FF社は2016年1月のCES(コンシューマー・エレクトロニクス・ショー)にFFZERO1というコンセプトEVを出展してその存在が知られるようになり、まもなく開幕するCES2017にも、おそらくこの映像のモデルなのでしょうが、新たなモデルを出展するようです。同社のEVの基本構造は、ラダーフレームがあり、ホイールベース内のフロアにバッテリーを敷き詰め、その上に自由なスタイルのボディパネルを被せ、駆動はRWDでも4WDでも自由自在という、まさにテスラのやり方そのまんまです。というかEVの理想のレイアウトを追求すると、だれが考えてもだいたいこんな感じになるのでしょう。
まっすぐの速さを競うのはいささか子供っぽいような気もしますが、わかりやすく高性能をアピールするには適しているのかもしれません。アメリカだし。それにテスラ・モーターズもつい最近まで加速性能を強調していました。ボクサーの挑戦者は事前の記者会見の際には最大限威勢よく振る舞うと相場が決まっているのです。

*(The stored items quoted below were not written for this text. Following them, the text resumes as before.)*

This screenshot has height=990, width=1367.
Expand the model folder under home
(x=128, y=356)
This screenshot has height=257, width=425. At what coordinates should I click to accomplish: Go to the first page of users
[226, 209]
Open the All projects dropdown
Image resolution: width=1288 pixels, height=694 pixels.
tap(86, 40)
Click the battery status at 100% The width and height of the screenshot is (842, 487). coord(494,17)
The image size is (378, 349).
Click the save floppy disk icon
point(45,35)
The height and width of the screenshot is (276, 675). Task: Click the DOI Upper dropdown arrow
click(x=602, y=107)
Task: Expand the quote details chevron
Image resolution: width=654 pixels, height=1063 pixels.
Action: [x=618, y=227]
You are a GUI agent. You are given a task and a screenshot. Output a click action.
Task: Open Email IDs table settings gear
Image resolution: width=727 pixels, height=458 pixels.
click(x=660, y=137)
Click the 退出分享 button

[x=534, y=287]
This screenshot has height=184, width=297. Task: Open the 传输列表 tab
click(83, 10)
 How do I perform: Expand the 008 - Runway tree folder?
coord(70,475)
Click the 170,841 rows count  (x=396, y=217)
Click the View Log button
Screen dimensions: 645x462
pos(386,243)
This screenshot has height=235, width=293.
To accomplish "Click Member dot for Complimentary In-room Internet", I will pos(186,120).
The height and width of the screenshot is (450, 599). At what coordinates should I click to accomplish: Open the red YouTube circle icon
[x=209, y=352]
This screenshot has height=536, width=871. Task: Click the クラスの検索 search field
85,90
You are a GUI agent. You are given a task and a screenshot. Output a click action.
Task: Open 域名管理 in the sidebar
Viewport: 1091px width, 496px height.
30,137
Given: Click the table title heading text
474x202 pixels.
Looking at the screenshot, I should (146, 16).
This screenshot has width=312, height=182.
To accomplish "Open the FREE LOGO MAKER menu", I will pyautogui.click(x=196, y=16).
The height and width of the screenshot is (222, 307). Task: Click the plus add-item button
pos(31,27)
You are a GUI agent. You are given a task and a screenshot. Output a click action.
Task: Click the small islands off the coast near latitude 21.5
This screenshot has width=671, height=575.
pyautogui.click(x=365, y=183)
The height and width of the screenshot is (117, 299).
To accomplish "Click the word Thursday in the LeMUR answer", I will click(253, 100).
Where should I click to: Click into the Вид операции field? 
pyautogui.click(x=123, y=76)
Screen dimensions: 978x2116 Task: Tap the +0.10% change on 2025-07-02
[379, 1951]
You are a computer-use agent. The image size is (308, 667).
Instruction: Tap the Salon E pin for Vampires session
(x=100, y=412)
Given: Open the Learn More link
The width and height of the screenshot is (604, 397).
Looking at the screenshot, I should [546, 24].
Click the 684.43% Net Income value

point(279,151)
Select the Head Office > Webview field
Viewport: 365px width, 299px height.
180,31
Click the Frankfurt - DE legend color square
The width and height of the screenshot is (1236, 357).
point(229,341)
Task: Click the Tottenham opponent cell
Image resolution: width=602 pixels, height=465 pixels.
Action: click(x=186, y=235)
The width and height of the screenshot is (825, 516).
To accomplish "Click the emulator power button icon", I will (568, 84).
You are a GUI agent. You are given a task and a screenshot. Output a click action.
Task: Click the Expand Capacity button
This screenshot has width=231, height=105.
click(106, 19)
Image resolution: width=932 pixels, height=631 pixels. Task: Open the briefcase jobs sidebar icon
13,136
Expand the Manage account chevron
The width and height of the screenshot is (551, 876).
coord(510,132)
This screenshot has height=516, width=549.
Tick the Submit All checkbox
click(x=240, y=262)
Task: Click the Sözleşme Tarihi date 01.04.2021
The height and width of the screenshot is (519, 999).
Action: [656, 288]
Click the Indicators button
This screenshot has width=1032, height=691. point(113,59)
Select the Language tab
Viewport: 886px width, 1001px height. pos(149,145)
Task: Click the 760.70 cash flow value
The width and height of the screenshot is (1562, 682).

一時は雨後の筍のごとくたくさん生まれたEVベンチャーですが、わりとすぐ消え、残ったのはテスラくらいです。ここへきて、じゃあテスラと同じようにやればいいんだと、同じようなレイアウトで、より速いモデルをつくるフォロワーが出てきたということでしょうか。誰かが成功したらあとに続こうとする者が出てくるのは当然です。今後FF社が市販にこぎつけ、その内容が速さのみならず、使い勝手、快適性、安全性、高度運転支援機能など、総合的な魅力を備えていれば、テスラのシェアをいくらか奪うかもしれません。